Koan – De weg terug naar het hart

De geschiedenis van de koan is bochtig, soms met slecht zicht en daardoor ietwat mysterieus. Dit is voor sommigen aanleiding wat afstand te houden. En dat vind ik jammer, vandaar dat ik een paar keer wil spreken over koans en koanstudie.

March 31, 2020

Teisho: Koan – De weg terug naar het hart

Dat de geschiedenis mysterieus is, heeft te maken met de geschiedenis zelf en met de vorm te maken waarin koanstudie plaatsvindt. Eerst maar eens wat licht laten schijnen op de geschiedenis.

De overdracht van de boeddhistische leer, de Dharma, is het centrale thema. Wanneer je als religie claimt dat je leer als doel heeft om lijden op te heffen, verlichting te vinden en minder ik-gericht te leven, is de kwestie natuurlijk: wat moet ik doen? Iemand uit de zen traditie zal op deze vraag antwoorden: beoefening van zazen, het vinden van een leraar, de aansluiting bij een groep en afhankelijk van de stroming zal koanstudie genoemd worden als middel.

Koanstudie is dus een middel om de Dharma over te dragen en bevrijding te realiseren. En over deze transmissie is in de zen traditie veel gezegd. Er is sprake van een paradox.

Zo komt, in de overgeleverde woorden van Bodhidharma, de overdracht van de Dharma tot stand van hart tot hart, buiten woorden en geschriften om. En was de (woordeloze) reactie van Mahakashyapa, een glimlach, op het gebaar van de Boeddha, hij draaide een bloem tussen zijn vingers, voor de boeddha aanleiding Mahakashapa aan te wijzen als opvolger. In plaats van bijvoorbeeld Ananda, van wie gezegd wordt dat hij het onderricht van de boeddha nauwgezet kon reproduceren. Deze voorbeelden duiden op een wantrouwen in woorden en taal als middelen om de Dharma te zien en te verstaan.

Desondanks was er de opkomst van de koan, in de 8ste eeuw na Chr., en van hieruit de ontwikkeling van de koanstudie. De paradox zit besloten in de koans. In woorden worden verlichtingverhalen verteld, in de beoefening van de koan is het nodig dat de leerling woorden, betekenissen, antwoorden laat vallen. Hij of zij moet de koan belichamen, van hart tot hart dus. Zentraining is dus geen kwestie van kiezen tussen woorden of  het hart. Ik beschouw de oproep van Bodhidharma als een waarschuwing dat getheoretiseer niet perse transmissie is. En ook dat de Dharma niet in boeken, soetra’s, teisho’s, daisan te vatten is. En dat de Dharma tegelijkertijd voortdurend wordt overgedragen. Goed kijken is het devies.

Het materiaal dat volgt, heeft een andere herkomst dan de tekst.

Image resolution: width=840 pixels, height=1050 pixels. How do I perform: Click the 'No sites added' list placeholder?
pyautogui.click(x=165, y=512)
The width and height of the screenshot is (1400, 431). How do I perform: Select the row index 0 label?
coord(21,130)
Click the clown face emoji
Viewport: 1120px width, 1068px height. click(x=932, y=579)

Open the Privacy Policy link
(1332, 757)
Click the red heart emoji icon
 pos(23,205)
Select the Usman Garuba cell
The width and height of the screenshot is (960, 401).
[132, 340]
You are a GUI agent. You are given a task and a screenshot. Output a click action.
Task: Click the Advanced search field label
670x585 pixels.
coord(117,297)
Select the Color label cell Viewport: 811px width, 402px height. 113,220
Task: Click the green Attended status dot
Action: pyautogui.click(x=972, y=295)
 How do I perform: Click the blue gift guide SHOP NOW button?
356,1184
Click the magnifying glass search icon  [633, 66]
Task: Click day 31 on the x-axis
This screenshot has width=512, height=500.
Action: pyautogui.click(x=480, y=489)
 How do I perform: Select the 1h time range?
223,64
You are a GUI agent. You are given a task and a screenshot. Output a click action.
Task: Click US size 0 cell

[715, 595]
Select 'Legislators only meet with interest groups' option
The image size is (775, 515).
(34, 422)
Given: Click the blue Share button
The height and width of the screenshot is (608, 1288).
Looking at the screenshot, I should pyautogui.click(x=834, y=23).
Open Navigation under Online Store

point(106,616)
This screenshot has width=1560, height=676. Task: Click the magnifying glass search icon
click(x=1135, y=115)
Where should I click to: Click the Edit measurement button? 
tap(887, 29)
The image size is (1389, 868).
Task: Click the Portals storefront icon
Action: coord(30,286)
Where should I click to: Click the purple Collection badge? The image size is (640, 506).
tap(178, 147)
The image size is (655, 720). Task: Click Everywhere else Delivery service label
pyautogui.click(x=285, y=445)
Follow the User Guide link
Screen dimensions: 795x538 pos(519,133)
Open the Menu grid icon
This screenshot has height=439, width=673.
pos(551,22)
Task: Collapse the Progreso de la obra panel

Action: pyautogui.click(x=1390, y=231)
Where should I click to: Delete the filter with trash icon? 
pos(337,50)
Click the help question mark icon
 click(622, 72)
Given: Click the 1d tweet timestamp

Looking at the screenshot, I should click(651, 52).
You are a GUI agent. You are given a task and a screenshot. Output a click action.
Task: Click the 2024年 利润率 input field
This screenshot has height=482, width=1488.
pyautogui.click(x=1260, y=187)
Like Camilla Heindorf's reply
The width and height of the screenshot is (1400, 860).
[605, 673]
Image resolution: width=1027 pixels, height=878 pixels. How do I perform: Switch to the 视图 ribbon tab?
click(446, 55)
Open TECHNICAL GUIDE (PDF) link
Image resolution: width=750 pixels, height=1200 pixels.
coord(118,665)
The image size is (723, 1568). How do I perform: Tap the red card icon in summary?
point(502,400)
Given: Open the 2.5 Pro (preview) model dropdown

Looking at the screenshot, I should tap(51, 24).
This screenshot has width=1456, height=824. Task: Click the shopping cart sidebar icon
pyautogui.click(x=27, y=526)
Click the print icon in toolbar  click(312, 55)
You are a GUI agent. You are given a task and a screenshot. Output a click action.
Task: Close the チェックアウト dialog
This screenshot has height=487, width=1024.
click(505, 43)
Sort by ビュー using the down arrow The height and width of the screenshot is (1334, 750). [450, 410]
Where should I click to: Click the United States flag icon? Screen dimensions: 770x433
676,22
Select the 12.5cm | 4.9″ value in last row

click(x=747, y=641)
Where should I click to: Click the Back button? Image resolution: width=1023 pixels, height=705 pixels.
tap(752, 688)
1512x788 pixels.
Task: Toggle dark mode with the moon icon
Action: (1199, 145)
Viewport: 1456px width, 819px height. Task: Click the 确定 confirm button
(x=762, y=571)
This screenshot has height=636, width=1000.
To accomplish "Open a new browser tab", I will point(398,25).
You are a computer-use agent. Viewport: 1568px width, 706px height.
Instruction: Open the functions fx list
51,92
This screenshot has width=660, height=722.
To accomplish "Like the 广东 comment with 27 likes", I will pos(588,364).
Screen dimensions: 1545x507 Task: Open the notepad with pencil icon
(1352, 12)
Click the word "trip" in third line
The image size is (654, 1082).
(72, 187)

Koanstudie kwam rond de achtste eeuw in zwang in China, in wat de gouden eeuw van de zen genoemd wordt. Chinese zenmeesters begonnen verhalen te verzamelen waarin leerlingen bevrijding vonden, meestal doordat hun meester iets deed, iets zei dat inging tegen wat het verstand verwacht. De boodschap van de koan is helder: verlichting is te ervaren in een dagelijkse situatie, een gesprek, een ontmoeting. De leerling is onwetend, de meester is zo vrij te reageren zodat de leerling in verwarring achterblijft of dat er ruimte voort een absoluut perspectief ontstaat.

Koanstudie is onderwerp geweest van twisten. Vooral de Rinzai school, gesticht door Linji, legde grote nadruk op koanstudie als onderdeel van de beoefening. Voor de andere grote school, Soto, was koanstudie teveel een kwestie van het spelen van spelletjes, een truc. Overigens besteedde Dogen, stichter van de Soto school in Japan, ook aandacht aan koans, getuige diens koanverzameling.

De bekendste twee koanverzamelingen heten de Mumonkan (De Poortloze Poort) en de Hekiganroku (De Blauwe Rots). Behalve een bron van studie zien we in de koans belangrijke meesters optreden. Vanuit dit perspectief is het een niet geautoriseerde geschiedschrijving. De structuur van de koans is strak opgebouwd. De verzamelaar schetst de casus, schrijft een gedicht om zijn inzicht te tonen en om de leerling te ondersteunen. Het aardige van deze ondersteuning is dat er in het algemeen meer verwarring kan ontstaan.

Het doel van koans is inzicht, een ervaring te bieden waar er ineens een moment is waarin het verstand even stilstaat, waarin er ruimte bestaat. Een moment waarna je lichter naar buiten loopt. Op naar de volgende koan. Dit is wat Jan Bor het terugvinden van de weg naar het hart noemt. Dat wil zeggen, de weg vinden naar de ervaring.